Rouault, Georges - by Makoto Fujimura

Georges Rouault — the First 21st Century Artist

by Makoto Fujimura
 
Myriad Parisians returning home from work rushed about in the square in front of Gare de Lyon station. "He would have been able to see Seine river," Gilles Rouault told me, and pointed to far horizon where the newer buildings now block the view. He stroked the chair his grandfather would have sat, and showed me a photo of Georges Rouault with Marthe, wife of over fifty years, to the opposite end of the window. Georges Rouault (1871 - 1954) was a keen observer of people, and he must have enjoyed watching the square from his window. He painted figures and portraits as "a fit object of grace, while more visibly born in and for suffering."1
 
He sought out the marginalized poor, prostitutes, clowns, politicians; to him Kings and homeless were equally significant as his symbol of brokenness.

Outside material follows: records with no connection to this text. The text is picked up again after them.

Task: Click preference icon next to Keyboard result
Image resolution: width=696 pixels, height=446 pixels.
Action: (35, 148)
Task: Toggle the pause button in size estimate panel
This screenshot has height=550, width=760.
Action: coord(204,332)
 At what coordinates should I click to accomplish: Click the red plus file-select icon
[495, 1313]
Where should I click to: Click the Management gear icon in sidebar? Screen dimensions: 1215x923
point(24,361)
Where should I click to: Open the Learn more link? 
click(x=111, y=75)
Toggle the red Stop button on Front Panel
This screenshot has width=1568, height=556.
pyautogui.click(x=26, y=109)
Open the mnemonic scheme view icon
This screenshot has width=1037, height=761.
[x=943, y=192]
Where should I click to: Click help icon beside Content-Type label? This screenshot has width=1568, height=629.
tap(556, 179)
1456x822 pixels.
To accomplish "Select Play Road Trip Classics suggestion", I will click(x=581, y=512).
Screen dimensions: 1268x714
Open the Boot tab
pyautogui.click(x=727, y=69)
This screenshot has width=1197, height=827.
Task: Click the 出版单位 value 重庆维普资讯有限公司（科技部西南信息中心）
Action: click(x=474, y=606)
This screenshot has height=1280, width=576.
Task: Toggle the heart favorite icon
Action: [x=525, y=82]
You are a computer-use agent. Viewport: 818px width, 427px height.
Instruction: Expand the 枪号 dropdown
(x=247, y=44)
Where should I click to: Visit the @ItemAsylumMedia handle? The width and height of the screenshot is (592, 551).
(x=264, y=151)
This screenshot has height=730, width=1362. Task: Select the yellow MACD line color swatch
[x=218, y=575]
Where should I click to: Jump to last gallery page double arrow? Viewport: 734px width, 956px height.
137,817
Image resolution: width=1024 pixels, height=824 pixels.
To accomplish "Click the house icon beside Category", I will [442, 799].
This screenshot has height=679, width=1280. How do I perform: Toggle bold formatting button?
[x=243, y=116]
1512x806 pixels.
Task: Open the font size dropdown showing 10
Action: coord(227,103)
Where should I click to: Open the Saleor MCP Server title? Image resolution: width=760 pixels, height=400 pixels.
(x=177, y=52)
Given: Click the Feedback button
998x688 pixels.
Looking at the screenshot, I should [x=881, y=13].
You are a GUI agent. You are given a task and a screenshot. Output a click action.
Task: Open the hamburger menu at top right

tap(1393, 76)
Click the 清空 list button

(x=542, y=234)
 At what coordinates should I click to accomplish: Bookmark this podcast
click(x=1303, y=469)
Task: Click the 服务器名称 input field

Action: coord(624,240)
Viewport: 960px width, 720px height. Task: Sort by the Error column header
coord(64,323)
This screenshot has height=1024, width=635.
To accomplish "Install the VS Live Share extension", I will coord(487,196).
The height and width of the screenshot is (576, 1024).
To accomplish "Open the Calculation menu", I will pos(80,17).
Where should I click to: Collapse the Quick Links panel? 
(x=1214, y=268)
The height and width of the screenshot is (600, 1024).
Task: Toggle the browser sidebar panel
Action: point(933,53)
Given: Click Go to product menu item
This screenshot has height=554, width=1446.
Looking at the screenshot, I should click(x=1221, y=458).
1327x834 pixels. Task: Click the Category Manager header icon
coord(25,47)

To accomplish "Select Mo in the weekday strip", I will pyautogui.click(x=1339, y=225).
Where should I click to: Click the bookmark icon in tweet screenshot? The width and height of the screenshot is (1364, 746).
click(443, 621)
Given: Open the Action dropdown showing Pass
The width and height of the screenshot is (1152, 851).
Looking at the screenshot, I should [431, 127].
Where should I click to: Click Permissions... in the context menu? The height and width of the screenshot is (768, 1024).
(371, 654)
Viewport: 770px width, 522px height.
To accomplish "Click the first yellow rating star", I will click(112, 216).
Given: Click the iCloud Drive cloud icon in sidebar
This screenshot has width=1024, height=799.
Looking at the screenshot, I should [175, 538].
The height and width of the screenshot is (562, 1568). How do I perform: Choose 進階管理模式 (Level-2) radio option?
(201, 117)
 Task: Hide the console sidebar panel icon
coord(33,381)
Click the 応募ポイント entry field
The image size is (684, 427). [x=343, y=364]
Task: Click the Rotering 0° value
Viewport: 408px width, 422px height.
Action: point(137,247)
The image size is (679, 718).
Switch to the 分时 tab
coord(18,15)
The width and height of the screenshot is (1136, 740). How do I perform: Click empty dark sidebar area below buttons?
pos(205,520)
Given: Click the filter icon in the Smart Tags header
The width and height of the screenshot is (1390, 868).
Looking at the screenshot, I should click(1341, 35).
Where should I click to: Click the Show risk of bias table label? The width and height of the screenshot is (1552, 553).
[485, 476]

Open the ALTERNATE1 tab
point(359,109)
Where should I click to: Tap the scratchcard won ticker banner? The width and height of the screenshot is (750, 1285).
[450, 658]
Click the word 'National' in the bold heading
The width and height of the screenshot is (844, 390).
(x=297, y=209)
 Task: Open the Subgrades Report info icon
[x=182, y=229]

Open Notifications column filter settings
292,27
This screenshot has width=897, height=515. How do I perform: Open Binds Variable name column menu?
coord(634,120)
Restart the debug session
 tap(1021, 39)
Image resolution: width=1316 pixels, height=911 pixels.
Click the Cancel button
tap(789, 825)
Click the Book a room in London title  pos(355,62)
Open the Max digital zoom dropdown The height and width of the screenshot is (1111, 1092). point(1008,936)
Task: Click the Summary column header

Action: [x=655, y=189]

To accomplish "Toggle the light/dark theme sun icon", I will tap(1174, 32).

But ultimately they, especially the misfits, were celebrated as God's chosen manifestation of light into darkness. I asked Gilles if this area was popular area for artists to live, having just walked about the gentrified "creative zone" nearby filled with design studios, art students, and cafes. "No," Gilles told me, " back then this area was not very popular among artists." Gare de Lyon area does not have the charm of Montmartre, where Rouault once painted with late-impressionsists like Degas, or the intellectual rigor of St. Andre-des-Arts, where Sartre and other existentialists would have discussed philosophy; no, what you see, and must have been from Rouault's studio were scenes of ordinary people mingled about in a theatre of life.